-- What is required --
Every record below, from the first line to the last, is to be set down again exactly.

++++++++++

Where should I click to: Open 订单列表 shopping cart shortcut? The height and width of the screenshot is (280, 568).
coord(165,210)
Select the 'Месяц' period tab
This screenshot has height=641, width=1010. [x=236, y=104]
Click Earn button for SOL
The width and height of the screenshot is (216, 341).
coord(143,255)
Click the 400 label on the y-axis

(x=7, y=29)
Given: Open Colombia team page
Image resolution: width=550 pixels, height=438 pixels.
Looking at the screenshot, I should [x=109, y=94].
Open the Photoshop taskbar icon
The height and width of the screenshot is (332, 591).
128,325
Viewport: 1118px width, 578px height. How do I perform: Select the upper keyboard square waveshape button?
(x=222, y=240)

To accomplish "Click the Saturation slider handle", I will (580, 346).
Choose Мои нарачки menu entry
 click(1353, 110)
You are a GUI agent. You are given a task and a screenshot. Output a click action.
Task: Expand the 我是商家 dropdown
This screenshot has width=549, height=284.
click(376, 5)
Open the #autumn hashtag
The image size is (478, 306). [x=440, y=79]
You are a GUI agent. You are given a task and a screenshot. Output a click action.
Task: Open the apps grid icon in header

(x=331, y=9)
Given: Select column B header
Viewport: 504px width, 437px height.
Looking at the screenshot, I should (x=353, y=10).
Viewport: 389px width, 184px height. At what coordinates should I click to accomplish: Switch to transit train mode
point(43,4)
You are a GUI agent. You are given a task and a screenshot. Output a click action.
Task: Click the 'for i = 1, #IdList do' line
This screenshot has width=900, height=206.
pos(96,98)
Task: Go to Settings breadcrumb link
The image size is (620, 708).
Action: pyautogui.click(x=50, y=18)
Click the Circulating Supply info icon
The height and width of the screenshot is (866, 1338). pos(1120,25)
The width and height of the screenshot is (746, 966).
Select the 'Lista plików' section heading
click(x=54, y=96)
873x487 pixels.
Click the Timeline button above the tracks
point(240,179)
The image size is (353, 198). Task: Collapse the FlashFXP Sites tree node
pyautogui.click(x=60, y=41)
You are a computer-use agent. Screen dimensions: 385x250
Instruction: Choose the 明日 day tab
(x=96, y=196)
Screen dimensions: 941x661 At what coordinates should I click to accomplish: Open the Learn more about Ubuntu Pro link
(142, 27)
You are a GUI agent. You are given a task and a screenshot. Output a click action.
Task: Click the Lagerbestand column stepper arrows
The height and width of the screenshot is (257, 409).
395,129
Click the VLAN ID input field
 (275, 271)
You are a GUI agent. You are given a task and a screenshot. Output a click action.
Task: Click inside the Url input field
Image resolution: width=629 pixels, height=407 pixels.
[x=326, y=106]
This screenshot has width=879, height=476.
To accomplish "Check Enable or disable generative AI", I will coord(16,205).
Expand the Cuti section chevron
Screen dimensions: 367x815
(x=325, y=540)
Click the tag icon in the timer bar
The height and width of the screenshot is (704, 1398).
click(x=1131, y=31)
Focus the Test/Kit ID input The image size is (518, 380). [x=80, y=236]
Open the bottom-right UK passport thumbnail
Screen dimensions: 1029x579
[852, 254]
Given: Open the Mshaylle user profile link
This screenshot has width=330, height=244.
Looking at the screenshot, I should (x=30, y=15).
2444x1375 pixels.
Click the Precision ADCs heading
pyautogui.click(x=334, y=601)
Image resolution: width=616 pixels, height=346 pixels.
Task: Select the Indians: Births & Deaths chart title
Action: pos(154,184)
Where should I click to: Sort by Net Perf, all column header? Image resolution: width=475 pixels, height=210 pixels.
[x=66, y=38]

++++++++++

-- Task output --
Where should I click to: Open 订单列表 shopping cart shortcut? The height and width of the screenshot is (280, 568).
coord(165,210)
Select the 'Месяц' period tab
This screenshot has height=641, width=1010. [x=236, y=104]
Click Earn button for SOL
The width and height of the screenshot is (216, 341).
coord(143,255)
Click the 400 label on the y-axis

(x=7, y=29)
Given: Open Colombia team page
Image resolution: width=550 pixels, height=438 pixels.
Looking at the screenshot, I should [x=109, y=94].
Open the Photoshop taskbar icon
The height and width of the screenshot is (332, 591).
128,325
Viewport: 1118px width, 578px height. How do I perform: Select the upper keyboard square waveshape button?
(x=222, y=240)

To accomplish "Click the Saturation slider handle", I will (580, 346).
Choose Мои нарачки menu entry
 click(1353, 110)
You are a GUI agent. You are given a task and a screenshot. Output a click action.
Task: Expand the 我是商家 dropdown
This screenshot has width=549, height=284.
click(376, 5)
Open the #autumn hashtag
The image size is (478, 306). [x=440, y=79]
You are a GUI agent. You are given a task and a screenshot. Output a click action.
Task: Open the apps grid icon in header

(x=331, y=9)
Given: Select column B header
Viewport: 504px width, 437px height.
Looking at the screenshot, I should (x=353, y=10).
Viewport: 389px width, 184px height. At what coordinates should I click to accomplish: Switch to transit train mode
point(43,4)
You are a GUI agent. You are given a task and a screenshot. Output a click action.
Task: Click the 'for i = 1, #IdList do' line
This screenshot has width=900, height=206.
pos(96,98)
Task: Go to Settings breadcrumb link
The image size is (620, 708).
Action: pyautogui.click(x=50, y=18)
Click the Circulating Supply info icon
The height and width of the screenshot is (866, 1338). pos(1120,25)
The width and height of the screenshot is (746, 966).
Select the 'Lista plików' section heading
click(x=54, y=96)
873x487 pixels.
Click the Timeline button above the tracks
point(240,179)
The image size is (353, 198). Task: Collapse the FlashFXP Sites tree node
pyautogui.click(x=60, y=41)
You are a computer-use agent. Screen dimensions: 385x250
Instruction: Choose the 明日 day tab
(x=96, y=196)
Screen dimensions: 941x661 At what coordinates should I click to accomplish: Open the Learn more about Ubuntu Pro link
(142, 27)
You are a GUI agent. You are given a task and a screenshot. Output a click action.
Task: Click the Lagerbestand column stepper arrows
The height and width of the screenshot is (257, 409).
395,129
Click the VLAN ID input field
 (275, 271)
You are a GUI agent. You are given a task and a screenshot. Output a click action.
Task: Click inside the Url input field
Image resolution: width=629 pixels, height=407 pixels.
[x=326, y=106]
This screenshot has width=879, height=476.
To accomplish "Check Enable or disable generative AI", I will coord(16,205).
Expand the Cuti section chevron
Screen dimensions: 367x815
(x=325, y=540)
Click the tag icon in the timer bar
The height and width of the screenshot is (704, 1398).
click(x=1131, y=31)
Focus the Test/Kit ID input The image size is (518, 380). [x=80, y=236]
Open the bottom-right UK passport thumbnail
Screen dimensions: 1029x579
[852, 254]
Given: Open the Mshaylle user profile link
This screenshot has width=330, height=244.
Looking at the screenshot, I should (x=30, y=15).
2444x1375 pixels.
Click the Precision ADCs heading
pyautogui.click(x=334, y=601)
Image resolution: width=616 pixels, height=346 pixels.
Task: Select the Indians: Births & Deaths chart title
Action: pos(154,184)
Where should I click to: Sort by Net Perf, all column header? Image resolution: width=475 pixels, height=210 pixels.
[x=66, y=38]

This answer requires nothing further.